Continuous integration is a wonderful thing, and we are lucky enough to live in a world where FOSS projects have their choice of free hosted CI providers. My project never took advantage of this until I made a push to do so.
We settled on CloudBees, partly because I’m familiar with Jenkins, and partly because their FOSS program includes compute resources (instead of e.g. Atlassian Bamboo, which we also evaluated; they make you provide your own AWS account).
So, how does one go about automating svn-to-git mirroring in Jenkins? Again we have some problems.
git-svn is not installed!

First of all, git-svn is not installed by default! This is hosted Jenkins so we don’t have root access! In fact, we don’t even have writable persistent storage!
What we do have is a Fedora 17-based slave template (configuration for job executors) with standard compilers and dev tools pre-installed. So we build git-svn!
After a whole lot of trial and error, I managed to create a Jenkins job that builds git-svn and installs it to the local user, then packages the entire thing into a build artifact so it can be used in other jobs. See build-svn-core.sh for the main build script.
Once you have a successful run of this job saved, you can use the Copy Artifact Plugin to copy the artifacts into your actual svn-to-git mirroring job, set up the Perl environment variables, and run git-svn.
No persistent storage

If you run your own Jenkins installation you can decide how you want to handle storage, but in the case of CloudBees DEV@cloud you have to assume that your entire environment is wiped out between runs.
You actually do get some persistent storage, in the form of the DEV@Cloud Private Webdav Repository. This is mounted at /private/$ACCOUNT_NAME, but is read-only.
So are we going to have to re-make our clone from scratch every time? git svn clone is slow as molasses; that would take forever!
In the first half of this article we discovered that you can’t necessarily reproduce a git-svn clone anyway, so we already know we have to “seed” our mirroring job with an existing clone. Why don’t we store that in our read-only persistent storage, and copy it into our job on each run? That would work at first, but git svn fetch would get slower and slower over time as the svn repo diverges from our seed.
My solution was to take the moral from the first half of the article to heart: git-svn clones are themselves artifacts. Thus we use the following strategy:

  Copy the tarballed git-svn clone archived as a build artifact from the previous run of our mirroring job.
  (Bootstrap: If the previous clone was not available, copy the “master seed” from /private/$ACCOUNT_NAME.)
  Run git svn fetch, push to official git mirror.
  Tar up the clone and archive as a build artifact to be copied in #1 on the next execution.

(You may have guessed that despite my claim of “no persistent storage”, Jenkins does store “build artifacts” semi-persistently in some master location.

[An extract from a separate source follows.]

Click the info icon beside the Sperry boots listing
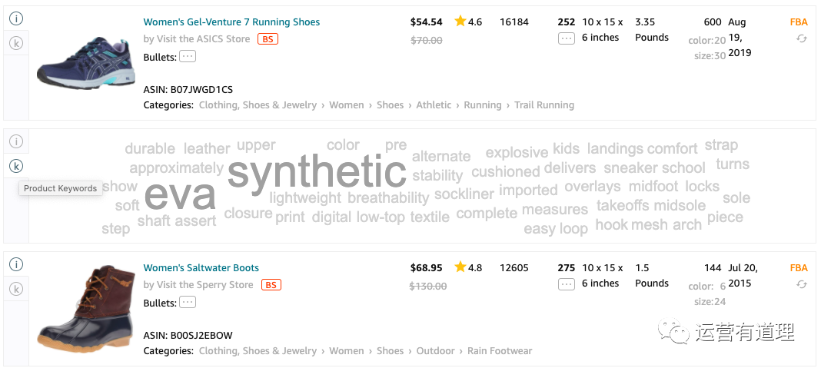821x368 pixels. point(16,264)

These can be copied with the aforementioned Copy Artifact Plugin, and can be culled according to per-job settings such as number of days since build or number of builds retained.)
See sourceforge-svn-git-sync.sh for the main build script of this job.
Note that by necessity this job will persistently consume your available storage quota in the amount of size of git-svn clone * number of retained builds. Note also that for garbage collection to work properly you must make sure it is run synchronously, e.g. by setting git config gc.autodetach false.
Conclusion, part 2

git-svn is really, really not suited for use in CI environments, but with some persistence it is possible to get the job done.